Zuerst mussten 206 heterosexuelle holländische Männer die Attraktivität von auf Datingseiten abgebildeten Frauen beurteilen und angeben, ob sie mit diesen intim werden wollten. Die Frauen trugen entweder ein rotes, eine weißes oder ein schwarzes Oberteil. Einige der Probanden waren lediglich an einem kurzen Abenteuer interessiert, andere suchten langfristige Partnerinnen.

Aber egal unter welcher Voraussetzung: Die rote Farbe hat keinerlei Einfluss auf die Entscheidung der Männer. In einer anschließenden Befragung gaben sie sogar zu Protokoll, dass die Farbe für sie der unwichtigste Faktor gewesen war. Die Wiederholung des Experiments mit zweihundert US-Amerikanern brachte dasselbe ernüchternde Ergebnis.

Das Problem der Wiederholbarkeit

Im dritten Anlauf versuchten sie noch die Ergebnisse einer weiteren Studie zu reproduzieren, mit einer um einiges größeren Stichprobe. 433 Männer mussten die sexuelle Attraktivität einer einzigen abgebildeten Frau beurteilen, die rot oder weiß gekleidet war. Das Ergebnis: Die Farbe des T-Shirts hatte keinerlei Einfluss auf das Urteil, egal wie alt die Probanden waren und in welchem Beziehungsstatus sie sich befanden.

Der Rot-Effekt wäre nicht das erste psychologische Phänomen, das an seiner Überprüfung scheitert. Denn in den vergangenen Jahren wurden die kritischen Stimmen immer lauter: Experimente werden in der Psychologie selten oder gar nicht wiederholt, heißt es. Mittlerweile hat man begonnen, ältere Studien im großen Stil zu überprüfen und so mancher Hypothese ging es bereits an den Kragen. Laut einer 2015 in „Science“ publizierten Untersuchung sind ganze zwei Drittel aller Resultate nicht wiederholbar.

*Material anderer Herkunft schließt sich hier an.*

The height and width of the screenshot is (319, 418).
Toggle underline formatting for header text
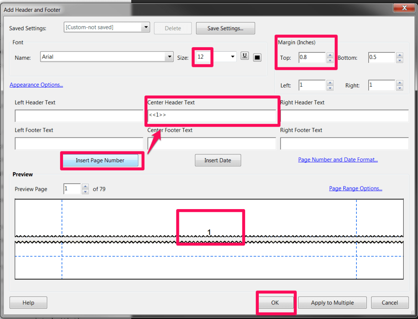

Auch wenn die Studienautoren um Peperkoorn einen Rot-Effekt nicht völlig ausschließen. Ihre Arbeit macht erneut deutlich, dass einzelne Untersuchungen für den Beleg einer These bei weitem nicht ausreichen. Ohne Wiederholung bleibt ein Ergebnis nicht mehr als eine Vermutung. Sie appellieren daher an ihre Kollegen, ältere Studien zu wiederholen und auch Null-Ergebnisse zu publizieren.